C'est dans ce cadre turbulent que l'Eufor devra désormais se déployer. Malgré un retard de deux semaines, ce déploiement devrait avoir lieu aussi rapidement que possible. Une surprise inattendue est la proposition russe de participation à l'Eufor Tchad / RCA. Elle marquerait un renouveau géopolitique dans la région avec, désormais, la participation de toutes les grandes puissances (Union Européenne, Chine, Inde, Etats-Unis, Russie) dans ce conflit devenu régional.

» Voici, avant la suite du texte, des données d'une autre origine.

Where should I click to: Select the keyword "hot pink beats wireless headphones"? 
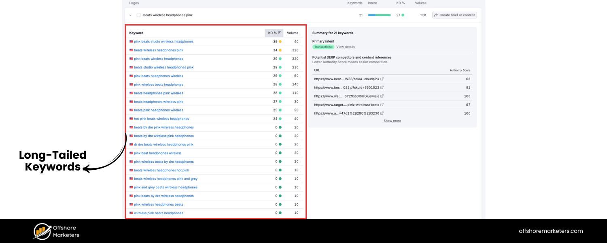pos(161,119)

je trouve cela effrayant la capacité qu'ont de toutes petites troupes de déstabiliser les armées africaines.
Quand on pense que ce genre de troupes, aidées de milices, peuvent entraîner des génocides, et qu'il ne faut sûrement que quelques millions pour les équiper, ça fait froid dans le dos.
L'Afrique manque vraiment de forces Africains capables d'assurer la paix
Rédigé par : vincent | 08 février 2008 à 21:58
de forces africaines bien sûr
désolé
Rédigé par : vincent | 08 février 2008 à 22:03
Bonsoir Vincent,
Oui c'est vrai. A terme, les gouvernements africains (qui ne le pratiquent pas encore) devront apprendre à laisser un espace politique à leurs opposants plutôt que les laisser entrer en rébellion financée par leurs voisins qui embrasent des régions entières...
Pour ce qui est des moyens de défense, certains de ces pays qui ont encore des économies fragiles, devraient consacrer des moyens démesurés pour s'armer et se défendre correctement ... et puis je ne suis pas sur que cela soit souhaitable si le résultat est un retournement de ces armes contre la population au moindre signe d'opposition ou de manifestation... Disons que tant que la démocratie ne devient pas la norme, l'armement lourd devra rester secondaire.
Du point de vue continental les Casques Blancs de la CEDEAO et la mission AMIS de l'Union Africaine donnent espoir que ce genre de choses puisse, à terme, diminuer en fréquence; leurs interventions au Libéria, Sierra Leone, Guinée Bissau, Côte d'Ivoire et aujourd'hui au Darfour vont dans le bon sens, vers une réduction continentale des conflits grâce à l'aide des autres pays africains. Les résultats obtenus en Afrique de l'Ouest sont considérables et on peut espérer que cela fonctionne dans le cadre des guerres du Darfour / Tchad aussi (même si ce sera un travail de longue haleine!)... un signe encourageant est celui qu'est en passe d'obtenir Kofi Annan au Kenya!